Lean is astonishingly expressive.
by dharmatech
4/27/2026 at 9:28:15 PM
Have you tried dafny, which seems roughly comparable for your purposes? I heard some buzz about it a little while ago but I haven't been following this space closely.by grogers
4/27/2026 at 11:14:54 PM
Dafny and F*, which competes directly with Lean but is more guided towards SWE, are definitely worthy of consideration.by nextos
4/28/2026 at 7:46:46 AM
Ada/SPARK may also be worth a look.by v9v
4/27/2026 at 5:57:07 PM
what about non-functional programming?FP is just as irrelevant for most programmers as the math you already shoved aside
by NooneAtAll3
4/27/2026 at 6:16:50 PM
Hmm like the “new” JS Fetch api with `then` chaining? What about map, filter, reduce? Anonymous functions? List comprehensions? FP is everywhere. Pure FP code isn’t seen very often, as side effects are necessary for most classes of programs, but neither is pure OOP code, as not everything is dynamically dispatched, nor imperative code, as Objects or functions may more cleanly describe/convey something in code.by DauntingPear7
4/27/2026 at 7:01:17 PM
I shoved math aside because I think for most of the HN crowd it wouldn’t be a good use of their time to do what mainstream mathematics is about, like the “things such as Grothendieck schemes and perfectoid spaces” the article also references. FP is much more relevant because for any program for which a proof of correctness is worthwhile, you can always extract a functional core of that program (functional core, imperative shell). And that functional core will be easier to prove than if it were written in an imperative style.by kccqzy
4/27/2026 at 6:51:46 PM
FP and math are the same concept.The semantics of math are equation based.

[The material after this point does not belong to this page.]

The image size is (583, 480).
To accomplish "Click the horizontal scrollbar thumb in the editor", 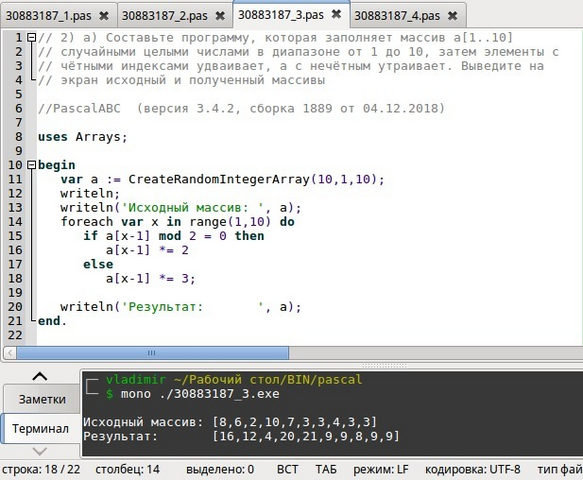I will (152, 352).
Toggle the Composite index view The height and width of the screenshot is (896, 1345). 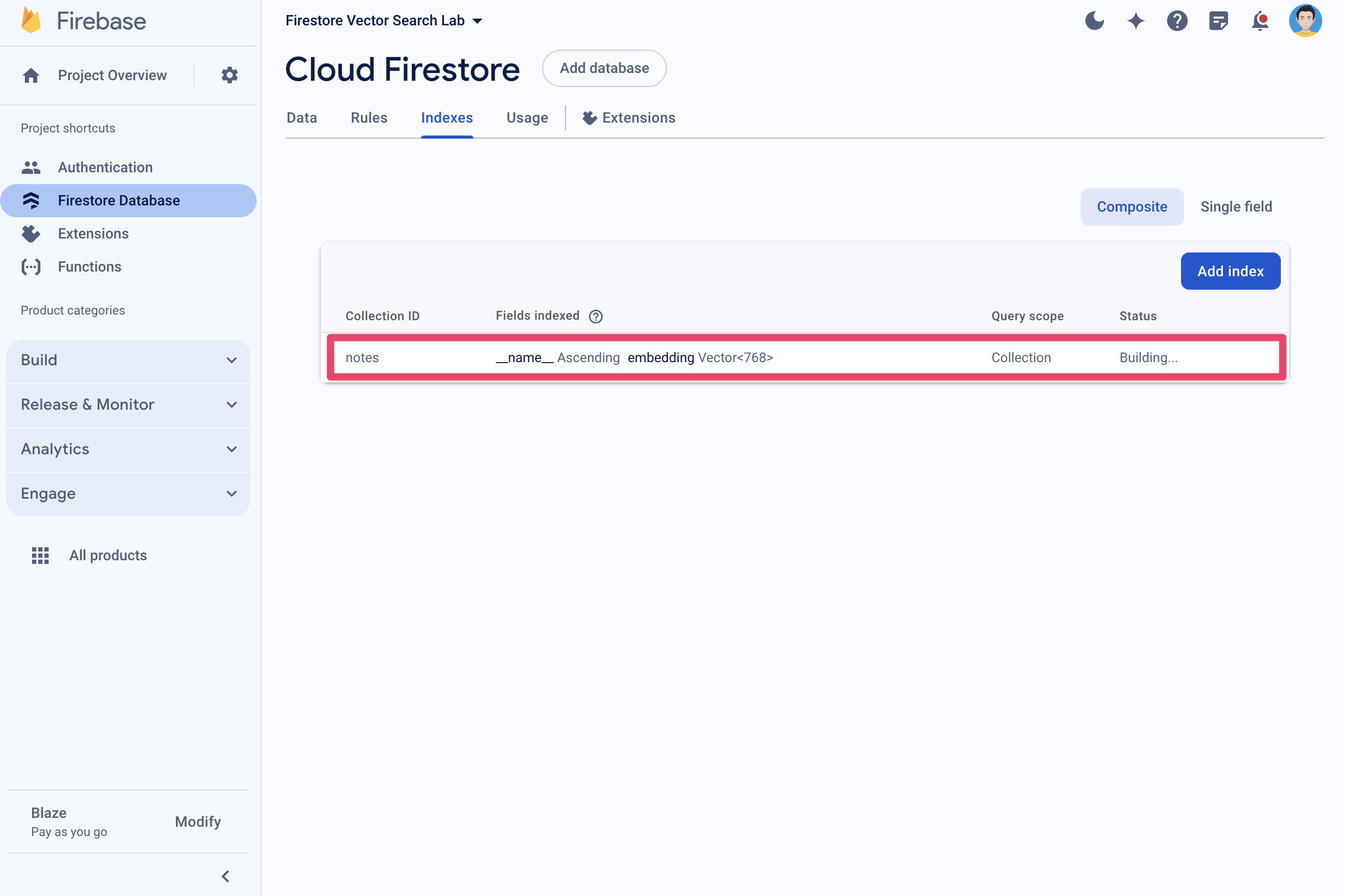pos(1131,206)
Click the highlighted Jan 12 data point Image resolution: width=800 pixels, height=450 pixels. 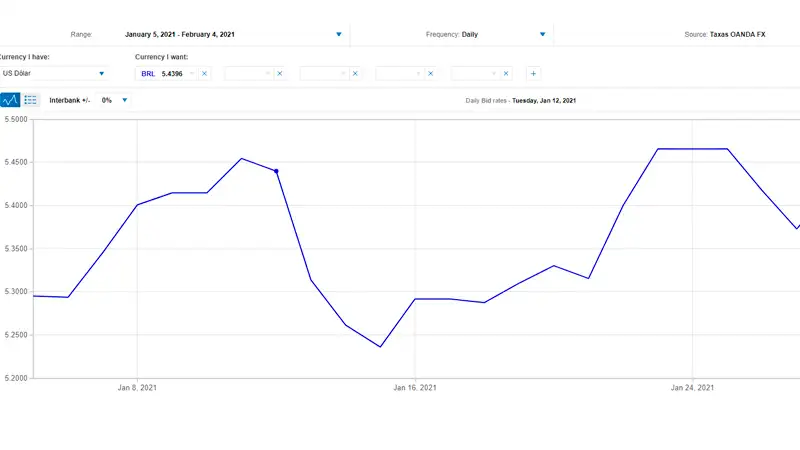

Everything in the math universal language is defined as an expression or formula.
All proofs are based on this concept.
To translate this into programming think about what programming is? Programming rather being a single line formula is a series of procedures.
1. add 1
2. add 3
3. repeat.
in functional programming you get rid of that and you think from the perspective of how much of a program can you fit into a single one liner? An expression? Think map, reduce, list comprehensions, etc.That is essentially what functional programming is. Fitting your entire program onto one line OR fitting it into a math expression.
The reason why you see multiple lines in FP languages is because of aliasing.
m = b + c
y = x + m
is really: y = x + (b + c)
This is also isomorphic to the concept of immutability. By making things immutable your just aliasing part of the one liner...So functional programming, one line programs, formulas and equations in math, and immutability are essentially ALL the same concept.
That is why lean is functional. Because it's math.
by threethirtytwo
4/27/2026 at 9:10:11 PM
You might like looking at Dafny. It is more imperative focus, but has many of the same software proving functionality that Lean has.It is different in that it uses SMT instead of dependent types and tactics to prove the software, but I found it more approachable.
Also, it compiles to several target languages, whereas Lean 4 only compiles to C and therefore only supports the C ABI.